The federal Fair Housing Act prohibits discrimination in housing because of race or color, national origin, religion, sex, handicap, or familial status. Familial status refers to the discriminatory treatment of pregnant women, or of parents or legal custodians of children under the age of 18. The Act applies to most kinds of housing, but there are exemptions for owner-occupied buildings with no more than four units, single-family housing sold or rented without a broker, and housing operated by private organizations that limit occupancy to members.
The Act prohibits a broad range of discriminatory conduct. Regarding the sale and rental of housing, for example, no one can, on the basis of any of the protected classifications: refuse to rent or sell housing; refuse to negotiate for housing; set different terms or conditions for obtaining housing; provide different housing services or facilities; or falsely deny that housing is available for inspection, sale, or rental. It is also illegal to threaten, coerce, intimidate, or interfere with anyone exercising a fair housing right or assisting others to exercise such rights. Advertising for renters or buyers (or other statements) may not indicate a limitation or a preference based on a protected category, even as to single-family and owner-occupied housing that is otherwise exempt.

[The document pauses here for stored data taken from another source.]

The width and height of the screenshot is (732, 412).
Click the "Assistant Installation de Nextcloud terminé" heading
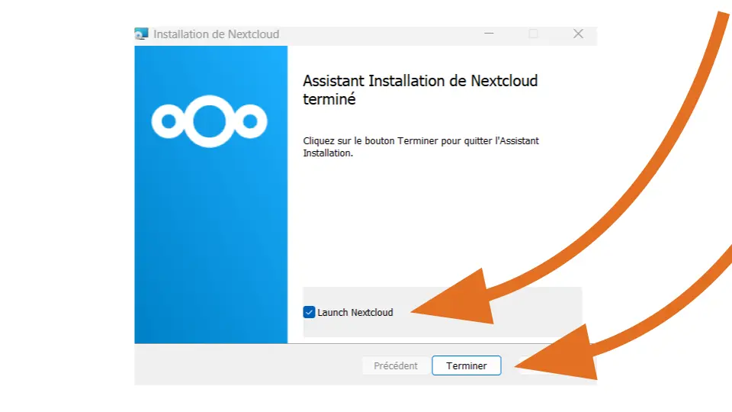coord(420,89)
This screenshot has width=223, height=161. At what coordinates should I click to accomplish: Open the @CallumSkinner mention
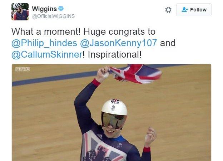[47, 54]
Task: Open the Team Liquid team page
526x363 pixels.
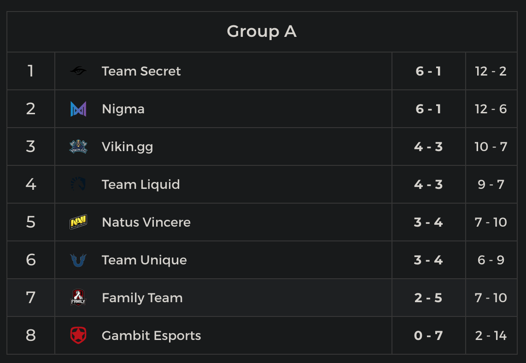Action: (x=140, y=184)
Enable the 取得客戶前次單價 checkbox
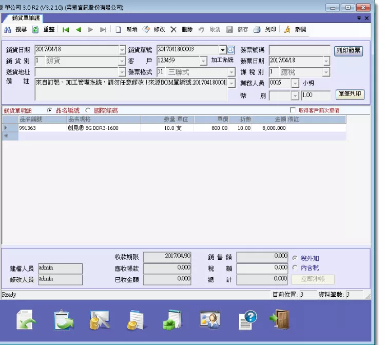This screenshot has width=385, height=345. click(x=293, y=110)
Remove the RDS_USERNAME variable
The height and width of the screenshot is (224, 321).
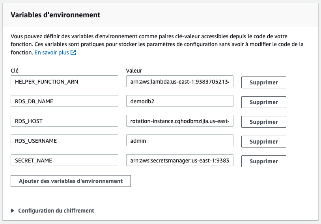click(263, 142)
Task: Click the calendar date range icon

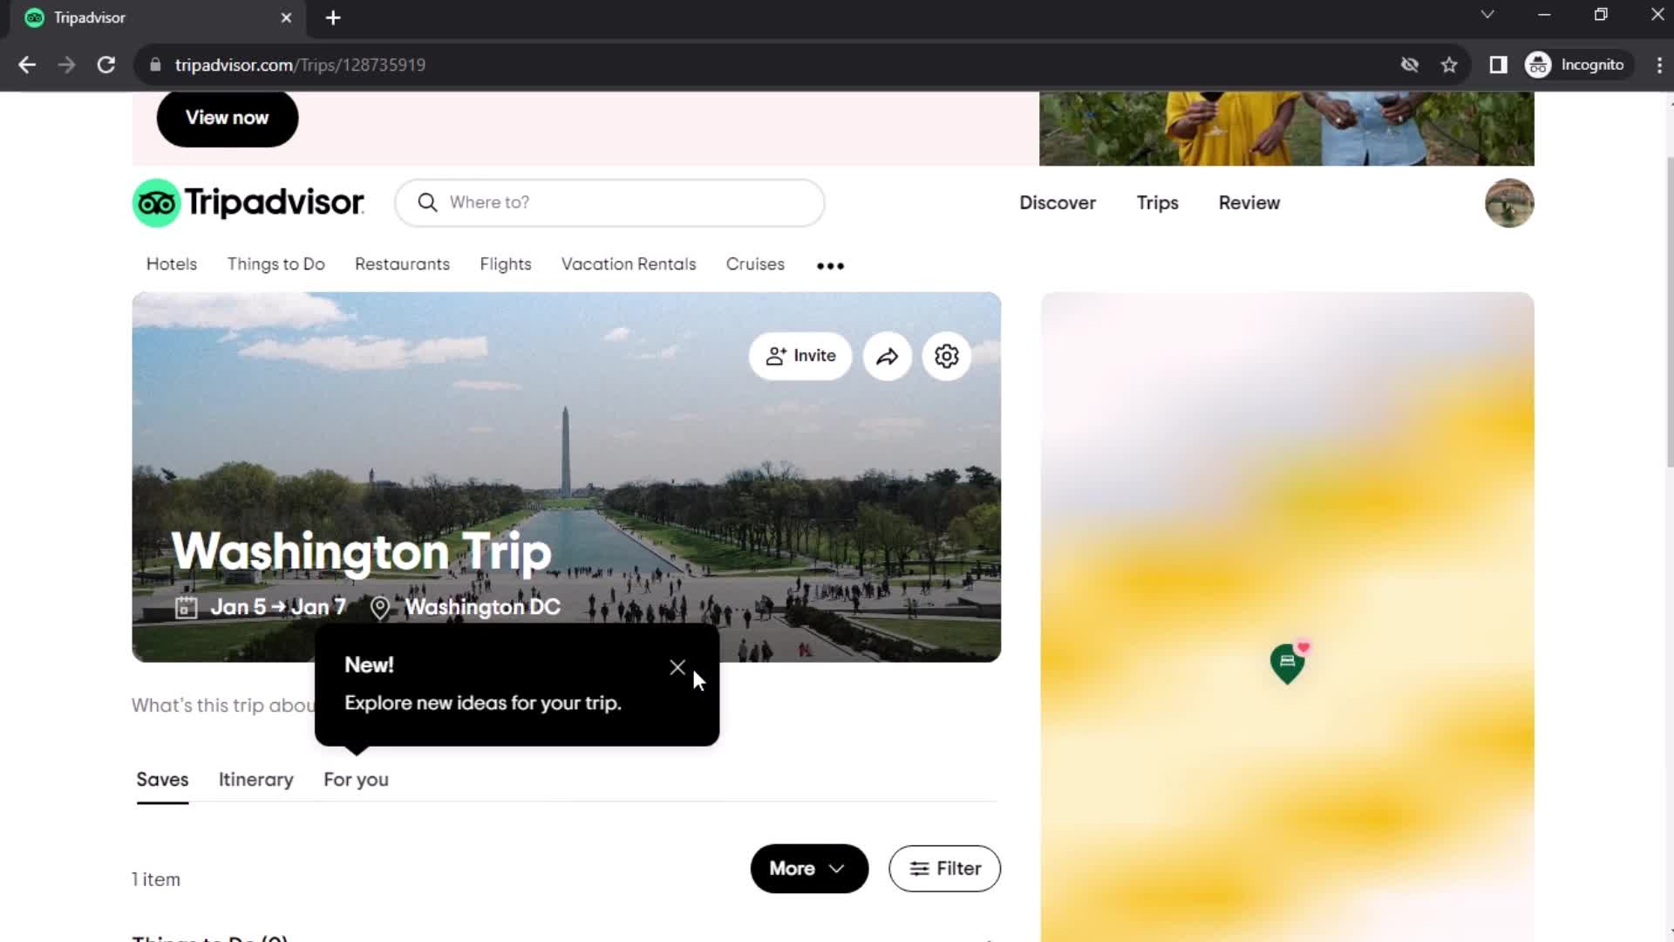Action: [187, 607]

A person claiming to have been victimized by discrimination prohibited by the Fair Housing Act can file an administrative complaint with the Department of Housing and Urban Development. If the matter is not resolved by that means, it will be heard in an administrative hearing or, at the option of either side, in federal district court. Or, the complaining party may go straight into federal or state court at his or her own expense. Either procedural track can lead to an award of damages, injunctive relief, and recovery of attorney's fees and costs if violations of the Act are proven.
A recent decision by an administrative law judge illustrates the breadth of coverage under the Act. Gayle, a single mother of a 12-year-old son who lived with her, responded to an advertisement for renting an apartment that was one of two units in a duplex. The owners occupied the other unit. While describing the apartment to Gayle over the phone, one of the owners stated, "This apartment has a pool, so we don't want children or pets." Gayle responded that, given her son's age, the pool was not dangerous. The owners stood their ground.
Since the owners occupied one-half of the duplex, they were free to discriminate with impunity in renting the apartment. They remained subject, however, to the Act's prohibition on making a statement with respect to rental of a dwelling that indicated any preference, limitation, or discrimination based on familial status.
According to the judge, the violated section of the Act gives persons seeking housing the right to inquire about its availability without having to endure the insult of discriminatory statements. In her view, the owners' comment rejecting anyone with children because of the pool was such a statement. The statement expressed a blanket ban on renting to a family with a child or children, even if it stemmed from a concern for the safety of children. The judge stated that the decision on whether a dwelling poses unacceptable risks to a child is for the prospective tenant/parent to make. Gayle and her son were awarded damages for emotional distress, and a civil penalty was assessed against the apartment owners.